The Speech Processing Courses in Crete (SPCC) are targeting to teach graduate students and researchers the latest advancements of speech processing covering theory, hands on, and
establishing contacts between the academics and industry. The school will provide the chance to students and professionals to meet world leaders in speech technology, exchanging ideas,
sharing experiences and vision.
The school strongly supports the hands-on sessions to provide to the participants a good balance between theory and practice.
This year, the (summer) school takes place in ICASSP22 as a short course and is organized by the IEEE Signal Processing Educational Committee.
For 2022, the topic is: Inclusive Neural Speech Synthesis
The topic includes:- Front-end processing: overview and current trends
- Advancements in neural acoustic modeling and vocoders
- Inclusive neural Text-to-Speech synthesis
SPCC22 is dedicated to the memory of Ann Syrdal.
Course Overview
The Inclusive Neural Speech Synthesis - iNSS short course at ICASSP 2022 is split into two parts. In the first part, the main components of a Neural Text-to-Speech (TTS) system, from front-end to acoustic modeling and to the vocoders, will be presented. In the second part, concrete applications for making TTS an inclusive technology will be discussed and demonstrated. The main Neural TTS components will be presented taking into account the plethora of approaches currently used, provide the links between them and discuss perspectives. The applications will focus on people with mild to moderate hearing loss, elderly people, blind and low-vision users, and speech-impaired users. iNSS will strongly support hands-on sessions to provide a balance between theory and practice while introducing methods and tools to the participants. Using the Zoom platform, the course will be available for remote as well as for in-person participants.
Learning outcome
- Identify and summarize the basic steps for building a multilingual neural front-end
- Label pros and cons of current neural acoustic and vocoder models
- Recognition of opportunities for helping people via Text-to-Speech technology
- Test the efficiency of intelligibility boosting algorithms in adverse listening conditions
Target audience, and the expected prerequisite technical knowledge
iNSS is targeting to teach graduate students (MSc and PhDs), researchers and engineers. We believe that particularly the application section of iNSS will be of a strong interest to industry signal processing engineers and practitioners.
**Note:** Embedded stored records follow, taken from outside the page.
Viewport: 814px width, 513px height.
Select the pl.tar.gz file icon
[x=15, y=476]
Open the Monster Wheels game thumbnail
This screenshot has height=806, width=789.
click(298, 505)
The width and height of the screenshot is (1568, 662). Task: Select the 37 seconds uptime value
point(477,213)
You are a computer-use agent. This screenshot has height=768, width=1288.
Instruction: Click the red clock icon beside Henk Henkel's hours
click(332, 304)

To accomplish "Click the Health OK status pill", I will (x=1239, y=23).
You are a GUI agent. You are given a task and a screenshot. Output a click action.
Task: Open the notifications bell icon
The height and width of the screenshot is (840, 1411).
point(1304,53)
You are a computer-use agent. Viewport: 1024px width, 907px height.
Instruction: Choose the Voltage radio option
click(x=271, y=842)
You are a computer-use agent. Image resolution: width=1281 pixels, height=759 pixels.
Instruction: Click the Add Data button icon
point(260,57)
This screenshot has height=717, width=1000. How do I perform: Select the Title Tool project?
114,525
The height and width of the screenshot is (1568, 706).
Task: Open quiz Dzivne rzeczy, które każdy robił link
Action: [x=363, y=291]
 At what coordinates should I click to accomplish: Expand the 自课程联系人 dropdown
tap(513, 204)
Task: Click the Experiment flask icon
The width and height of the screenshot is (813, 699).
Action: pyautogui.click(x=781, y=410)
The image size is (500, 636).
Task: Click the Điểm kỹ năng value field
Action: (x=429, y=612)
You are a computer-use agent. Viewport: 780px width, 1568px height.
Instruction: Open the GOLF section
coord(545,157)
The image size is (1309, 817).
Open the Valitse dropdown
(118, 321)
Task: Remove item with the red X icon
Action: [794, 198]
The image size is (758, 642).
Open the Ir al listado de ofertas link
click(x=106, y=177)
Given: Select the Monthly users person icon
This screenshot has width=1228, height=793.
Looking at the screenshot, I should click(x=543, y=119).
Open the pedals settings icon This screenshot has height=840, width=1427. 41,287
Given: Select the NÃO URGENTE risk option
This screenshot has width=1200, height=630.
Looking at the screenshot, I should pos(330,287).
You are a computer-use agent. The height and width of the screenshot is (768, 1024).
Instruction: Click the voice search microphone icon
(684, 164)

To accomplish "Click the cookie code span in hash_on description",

Participants are expected to have basic background in signal processing and neural networks.
Supporting course resources, software, tools and readings
- Lecture slides and notes, as well video recordings of the lectures will be available to the participants (in person and remotely)
- Lectures via zoom
- Dedicated slack channel for comments and questions, which will stay open up to one week after the school
- Course website hosted by the University of Crete for sharing additional material such as key papers, code, data, etc (https://www.csd.uoc.gr/~spcc/)
- Hands on material will be based on Google Colaboratory/Jupyter Notebook
LATEST NEWS
- 28-4-2022: Apple has agreed to sponsor the course! The sponsorship will allow us to waive the registration of 10 students who will attend remotely!
Please send an e-mail to kafentz AT csd dot uoc dot gr to express your interest. Please include a CV and a recommendation letter (from your supervisor/advisor, for example)!
- 12-4-2022: There is now the opportunity to register for Education Short Courses only at the
2022 IEEE International Conference on Acoustics, Speech, and Signal Processing (ICASSP)!
- 07-2-2022: This year, SPCC goes ICASSP22!
SPCC will take place in Singapore, as a short course for the International Conference on Acoustics, Speech, and Signal Processing. Stay tuned for more info!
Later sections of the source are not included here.